That casino smell

As you step through the front doors of Aria‘s check-in foyer, a too-heavy musk is jammed up your nostrils. It smells like the same suffocating attar that’s employed in Venelazzo, except maybe heavier. The good news is that if you get a bit away from the front desk, the choking perfume is no longer present. (The bad news is that the airy North Foyer has a distinct eau de ashtray, redolent of an ineffective HVAC system.)

Anyway, the Las Vegas Sun has sniffed out the company that conjures up these polecat odors, AromaSys. The best part of the story is when the company’s president admits that Sheldon Adelson lays it on too thickly at Venelazzo but that AromaSys was told to bugger off when it suggested toning down the fragrance. Sounds just like the Sheldon we know and love.

Who knew? When casino companies can get free, common-sense advice from Jean Scott‘s blog or from the Raving Consulting newsletter, it’s scarcely headline material. But when it comes from an executive who’s been sidelined since becoming a victim of the Mirage Resorts takeover, somehow it’s a big deal. Mind you, Barry Shier doesn’t have anything earth-shaking to share with the public.

Moreover, since he was largely responsible (along with Douglas Pool) for the bungled launch of Beau Rivage and is now revealed as the mind behind the harebrained scheme to build an ultra-high-end resort around an Elvis Presley theme (the King and “exclusivity” intersect to form a null set), I’d be just a wee bit leery of taking the medicine Dr. Shier is dispensing.

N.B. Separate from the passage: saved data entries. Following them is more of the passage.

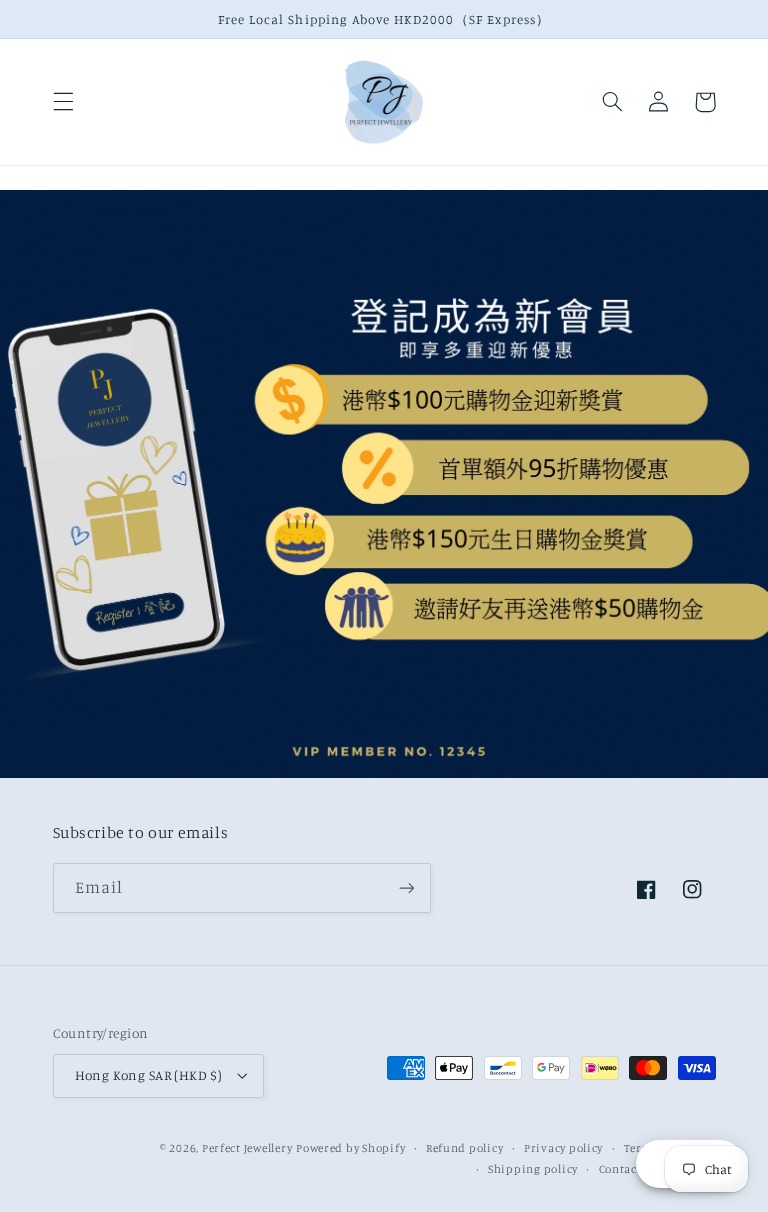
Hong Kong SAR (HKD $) (149, 1075)
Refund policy (465, 1148)
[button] (63, 102)
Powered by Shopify (350, 1148)
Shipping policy (533, 1169)
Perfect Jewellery (247, 1148)
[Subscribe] (406, 887)
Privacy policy (563, 1148)
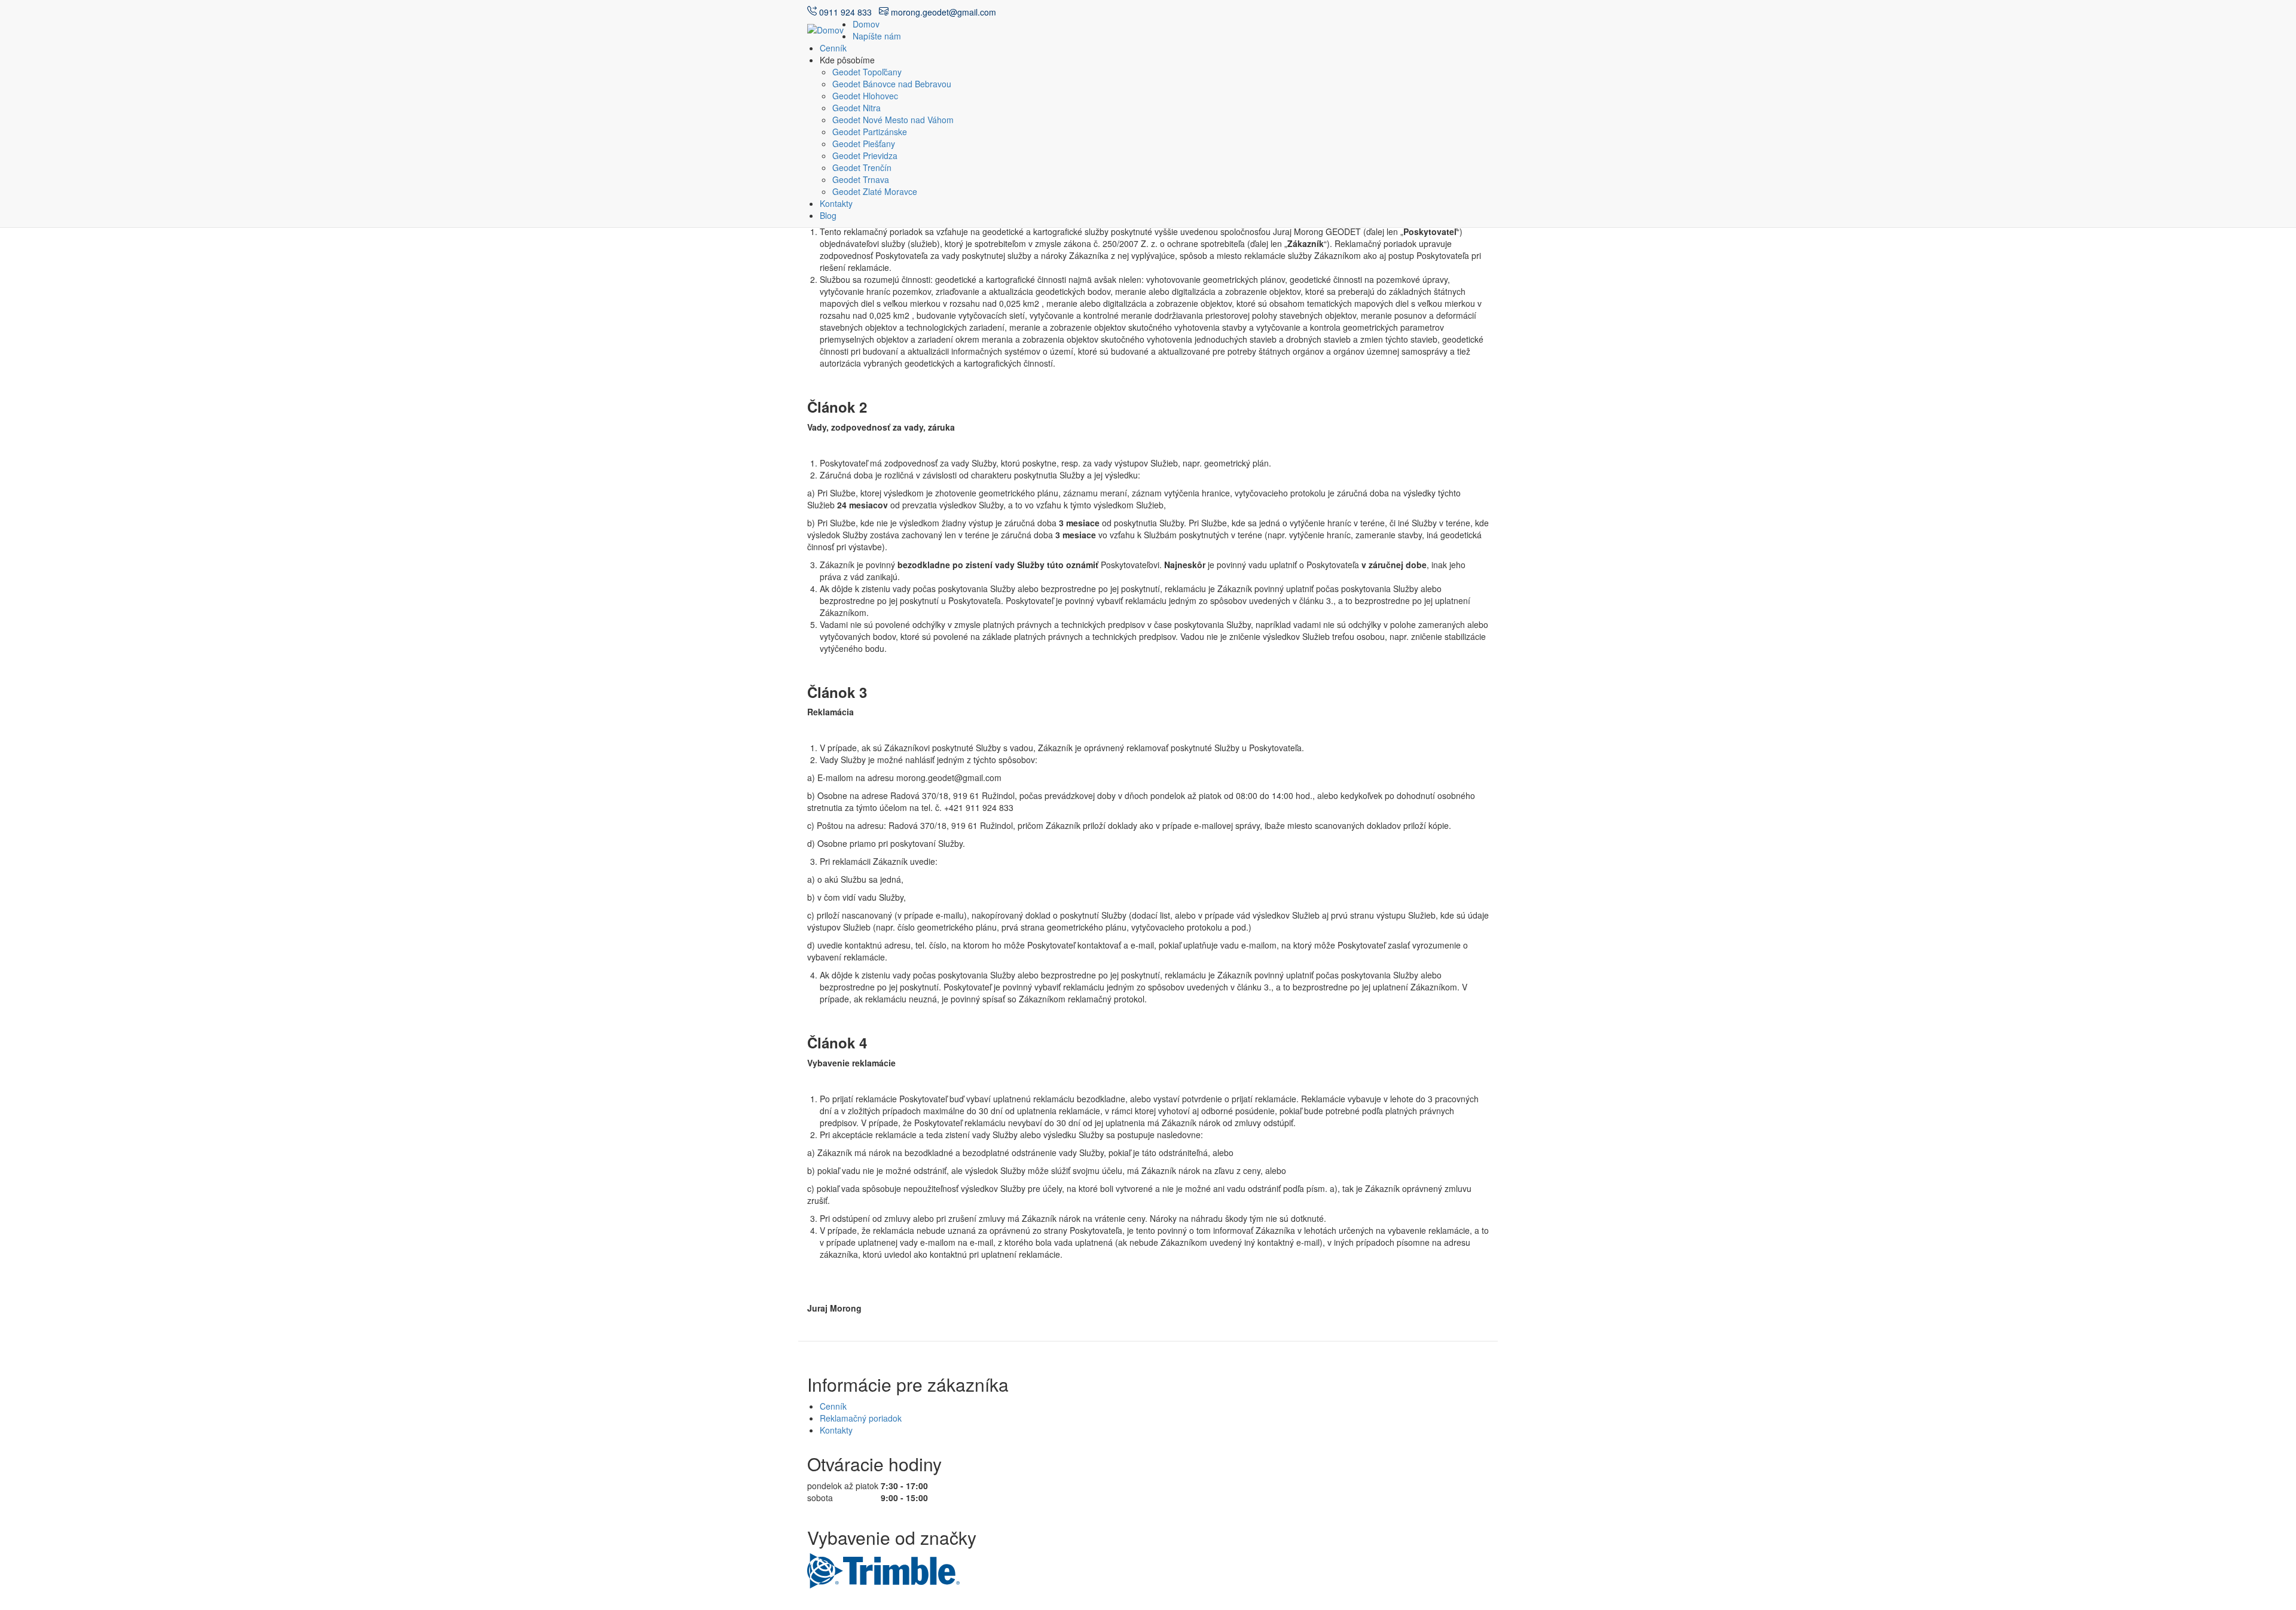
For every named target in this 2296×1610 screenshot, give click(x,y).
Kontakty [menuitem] (836, 203)
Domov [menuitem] (866, 24)
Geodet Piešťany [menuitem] (863, 144)
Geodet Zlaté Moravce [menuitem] (874, 191)
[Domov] (830, 29)
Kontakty (836, 1430)
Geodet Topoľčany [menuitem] (867, 72)
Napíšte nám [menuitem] (877, 36)
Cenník (833, 1406)
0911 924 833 (848, 12)
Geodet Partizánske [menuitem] (869, 132)
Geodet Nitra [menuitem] (856, 108)
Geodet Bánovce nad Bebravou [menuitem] (891, 84)
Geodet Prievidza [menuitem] (864, 155)
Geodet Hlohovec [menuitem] (865, 96)
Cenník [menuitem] (833, 48)
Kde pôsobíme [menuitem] (847, 60)
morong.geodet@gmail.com (942, 12)
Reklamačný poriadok (861, 1418)
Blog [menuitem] (828, 215)
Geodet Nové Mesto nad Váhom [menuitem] (893, 120)
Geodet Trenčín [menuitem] (861, 167)
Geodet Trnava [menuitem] (860, 179)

Obama in Vegas. The much-touted visit of the world’s ultimate Big Man on Campus has been postponed (again). It’s now slated to happen sometime in mid-February. Could POTUS be waiting to see how long the toxicity of Sen. Harry Reid‘s mega-gaffe takes to dispel? The casino industry has made a big show of lining up behind Hapless Harry and you’ve got to wonder if they think they’ve placed a bad bet. Sue Lowden‘s ghostwriter, Chuck Muth, was one of the guests for Aria‘s opening, would could well mean nothing but if casino moguls flip-flop on Reid, you’d expect them to dump him for “one of their own.” Then again, the casino industry is still a bastion of whiteness, so pretensions of moral indignation would make a flimsy mask for realpolitik.

Economic Darwinism is still creeping up on the horseracing industry. But it’s already claimed a victim in the form of Florida‘s “cruises to nowhere” business. Operators elsewhere in the U.S., take note: Once the Class III gambling genie is out of the bottle, you are indeed cruising to nowhere and your armadas are but a fleet of ghost ships.

No Hall of Fame for you! In our hearts we all knew Mark McGwire was on the juice and now it’s official. What makes Big Mac’s non-revelation newsworthy is that at least he respects our intelligence sufficiently to say he knew what he was doing. Very few players will man up the way Andy Pettite did. Most are still spinning that “I was an innocent dupe” malarkey, like Roger Clemens (like we needed more excuses to hate the S.O.B.)

I’m not a baseball bettor and I wonder if there’s enough money in all of gaming to refund the punters who wagered on games that weren’t being played on the square. Heck, I still view almost every player with suspicion … although if spindly Greg Maddux ever bought ‘roids he ought to consider asking for his money back.

Atlantic City revenues. They’re in, they suck (-10% last month) and I’m too depressed to break out the numbers today. Maybe tomorrow.